# Required actions:
1. In the wave-flume passage, list every reference number cited in square brackets, each number on its own.
2. Carry on the wave-flume passage from the point where it stops, keeping its formal register.

***** Text provided

As suggested in past studies [32,33], the region of examination (ROE) was further divided into 26 sections. The waveform in each section was recorded by moving the video camera along the sidewall of the tank with the same trigger time. In addition, the total recording time and frame rate were set to 15.0 s and 125 frames/s, respectively. Overall, the difference between the measured and averaged waveforms was less than 2 pixels (±0.045 cm) along the Z axis, demonstrating the excellent capability of the measurement system.
Figure 2 depicts a typical snapshot (Case 06) of the waveform in the ROE and the complete free surface variations in the spatial–temporal 2D domain. The white and gray pixels in Figure 2a represent water areas, and the black pixels above the red line represent air. Through an edge-detection technique, the free-surface at the interface of the air and water can be distinguished (see the red curve). Note that the dark gray bars indicate the steel columns of the wave flume. The unknown waveform is interpolated from the information on both sides of the column in the blocked area. The simple three-point moving average method is utilized to smooth the small surface fluctuations from the edge-detection process.
Further, Figure 2b shows the full spatial–temporal information of waveforms by arranging the free-surface spatial profiles detected at different time instances. The complicated patterns imply the existence of the incident and reflected waves and fission solitons. The detailed physical process and model simulations of solitary wave propagation over the submerged step are described in Section 5 and Section 6.

3. Numerical Models

Two non-hydrostatic models based on the Navier–Stokes equations/Euler equations with non-hydrostatic pressure were developed and used in this study: one is the multi-layer finite-difference (FD) σ model [47,49], and the other is the one-layer finite-element (FE) model [46]. Both FD and FE models are developed based on the hydrostatic predecessors.

**********
***** Data supplied

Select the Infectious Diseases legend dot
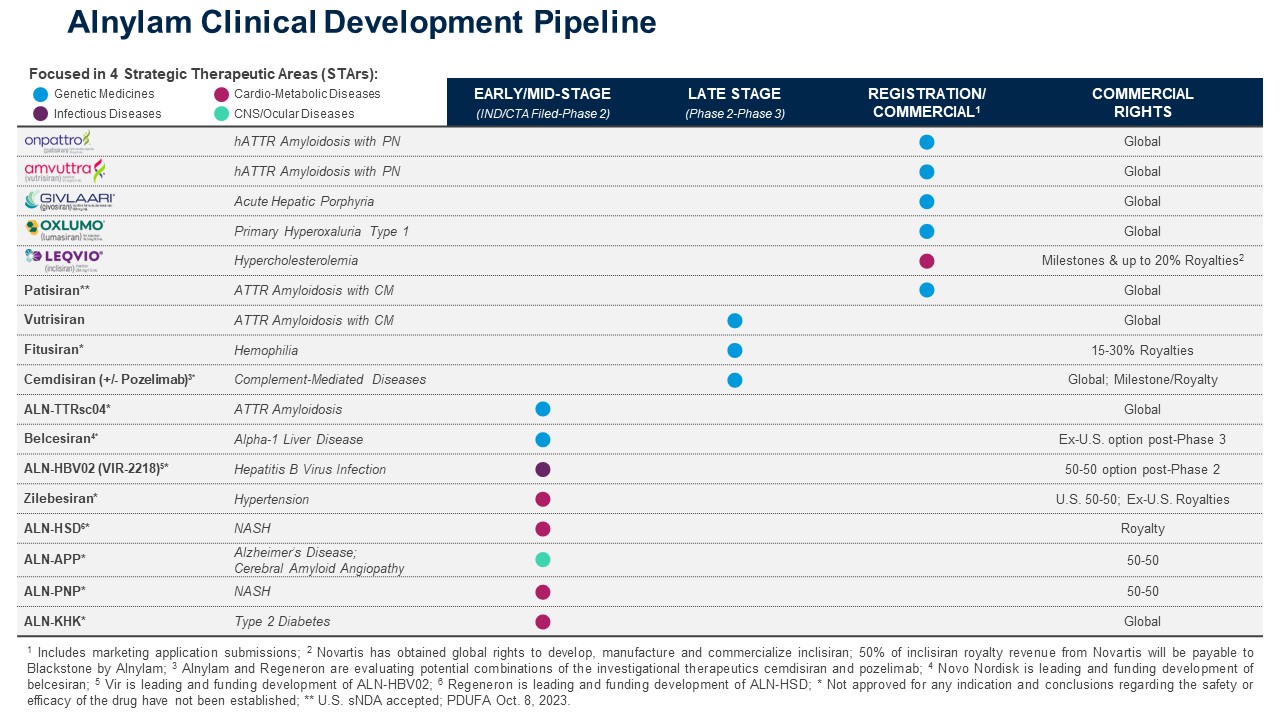 tap(39, 114)
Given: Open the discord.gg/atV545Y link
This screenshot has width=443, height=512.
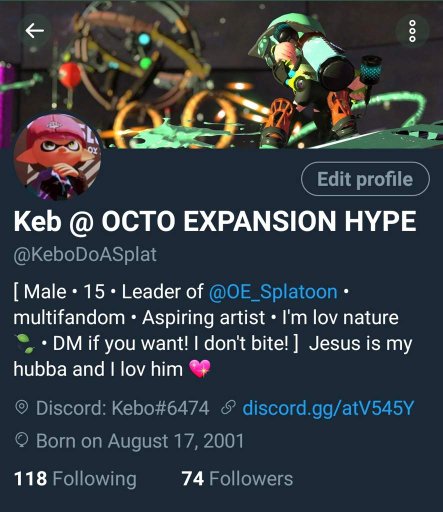Looking at the screenshot, I should point(328,408).
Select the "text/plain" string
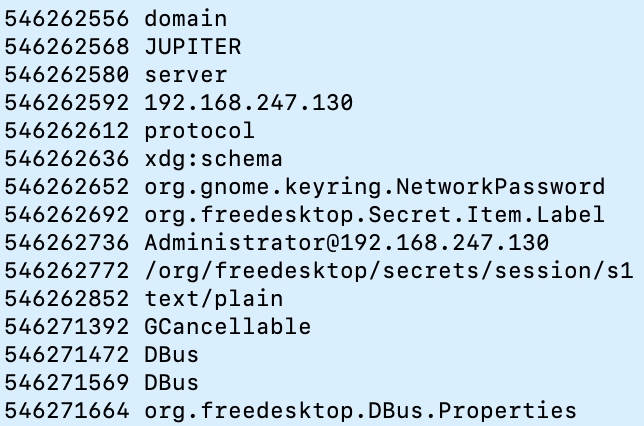Screen dimensions: 644x426 click(213, 298)
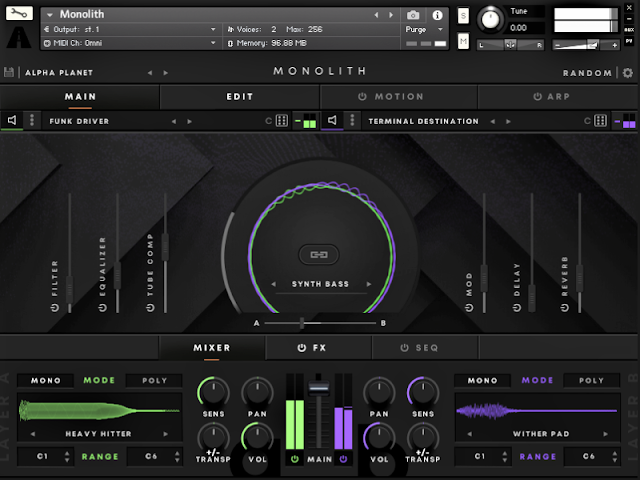Save preset with the floppy disk icon
640x480 pixels.
coord(9,72)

**********

# Outputs:
1. 32, 33, 47, 49, 46

2.
3.1. Multi-Layer Finite-Difference Non-Hydrostatic Shallow-Water σ Model

The multi-layer finite-difference non-hydrostatic σ model (NHM) developed in [47,49] was used to simulate the propagation of solitary waves in this study. With the aid of advanced computer capacity, this type of model provides a general simulation tool for ocean/coastal research [50,51,52,53]; e.g., periodic wave propagation over a rapidly varying topography [52]. The efficient σ model solves the unsteady, incompressible Navier–Stokes equation with the coordinate mapped from the Cartesian domain x*-z*-t* (e.g., the symbol star represents under Cartesian domain) into the x-σ-t terrain following one (e.g., see [47,50,54]). Through the boundary-fitted transformation, the free surface (i.e., σ = 0 for z* = η (x*, t*)) and the irregular bottom (i.e., σ = −1 for z* = −h (x*, t*)) can be exactly represented to ensure computational accuracy. Based on the commonly-used staggered grid system [47,51,55], the pressure is arranged at the center of the cell.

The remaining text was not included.